▶ _Your instructions_
Give the count of lines below that include the word "computer", and say nothing else.
==================================================
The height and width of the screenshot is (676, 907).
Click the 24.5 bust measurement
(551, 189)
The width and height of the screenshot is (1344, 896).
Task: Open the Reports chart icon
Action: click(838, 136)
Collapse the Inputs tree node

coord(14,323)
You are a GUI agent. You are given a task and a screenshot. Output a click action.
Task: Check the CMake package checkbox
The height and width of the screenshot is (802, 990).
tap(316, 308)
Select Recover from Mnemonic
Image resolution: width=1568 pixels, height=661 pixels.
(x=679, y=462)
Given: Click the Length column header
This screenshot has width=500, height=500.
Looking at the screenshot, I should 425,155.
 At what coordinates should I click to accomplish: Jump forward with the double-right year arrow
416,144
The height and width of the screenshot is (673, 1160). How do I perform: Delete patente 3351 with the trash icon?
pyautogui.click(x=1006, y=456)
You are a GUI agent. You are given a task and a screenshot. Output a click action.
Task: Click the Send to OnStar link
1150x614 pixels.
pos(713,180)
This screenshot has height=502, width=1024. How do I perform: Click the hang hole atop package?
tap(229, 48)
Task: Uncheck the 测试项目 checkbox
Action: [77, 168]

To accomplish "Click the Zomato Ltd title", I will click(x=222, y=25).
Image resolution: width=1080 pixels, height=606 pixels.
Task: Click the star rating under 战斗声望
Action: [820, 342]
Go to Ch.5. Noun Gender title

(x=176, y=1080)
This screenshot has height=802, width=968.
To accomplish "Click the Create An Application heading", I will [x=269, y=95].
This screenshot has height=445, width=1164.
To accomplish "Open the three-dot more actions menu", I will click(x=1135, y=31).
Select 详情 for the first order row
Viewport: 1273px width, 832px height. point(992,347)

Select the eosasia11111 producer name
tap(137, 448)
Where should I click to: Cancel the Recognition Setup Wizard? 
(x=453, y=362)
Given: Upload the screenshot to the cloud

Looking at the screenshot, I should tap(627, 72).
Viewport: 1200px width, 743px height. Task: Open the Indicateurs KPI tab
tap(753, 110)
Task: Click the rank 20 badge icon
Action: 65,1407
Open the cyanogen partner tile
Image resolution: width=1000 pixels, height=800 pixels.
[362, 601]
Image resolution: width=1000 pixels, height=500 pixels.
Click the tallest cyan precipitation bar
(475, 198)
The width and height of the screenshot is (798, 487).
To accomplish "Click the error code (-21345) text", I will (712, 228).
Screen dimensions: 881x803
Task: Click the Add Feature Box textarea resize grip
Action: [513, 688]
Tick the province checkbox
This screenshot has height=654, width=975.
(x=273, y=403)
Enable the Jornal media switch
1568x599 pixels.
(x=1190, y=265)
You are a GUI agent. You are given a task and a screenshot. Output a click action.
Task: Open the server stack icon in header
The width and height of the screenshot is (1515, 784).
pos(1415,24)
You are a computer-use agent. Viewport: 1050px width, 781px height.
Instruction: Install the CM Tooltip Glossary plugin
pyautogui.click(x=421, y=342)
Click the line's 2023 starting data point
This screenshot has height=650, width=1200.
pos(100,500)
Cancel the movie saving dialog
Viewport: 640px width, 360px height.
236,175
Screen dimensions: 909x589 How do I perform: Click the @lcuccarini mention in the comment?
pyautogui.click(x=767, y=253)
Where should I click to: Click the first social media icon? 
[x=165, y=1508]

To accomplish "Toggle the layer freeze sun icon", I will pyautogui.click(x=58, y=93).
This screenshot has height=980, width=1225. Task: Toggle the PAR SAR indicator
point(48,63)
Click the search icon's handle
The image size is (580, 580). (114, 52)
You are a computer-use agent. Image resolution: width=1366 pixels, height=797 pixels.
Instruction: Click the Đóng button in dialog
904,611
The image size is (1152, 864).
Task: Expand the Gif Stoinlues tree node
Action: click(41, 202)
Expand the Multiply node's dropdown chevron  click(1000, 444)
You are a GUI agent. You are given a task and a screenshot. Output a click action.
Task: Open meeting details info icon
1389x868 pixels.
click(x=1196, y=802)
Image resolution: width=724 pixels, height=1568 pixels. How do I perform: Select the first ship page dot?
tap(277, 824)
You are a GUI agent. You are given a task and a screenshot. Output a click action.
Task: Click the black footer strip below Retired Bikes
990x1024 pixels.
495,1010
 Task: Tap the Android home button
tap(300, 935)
==================================================
▶ _Written reply_
2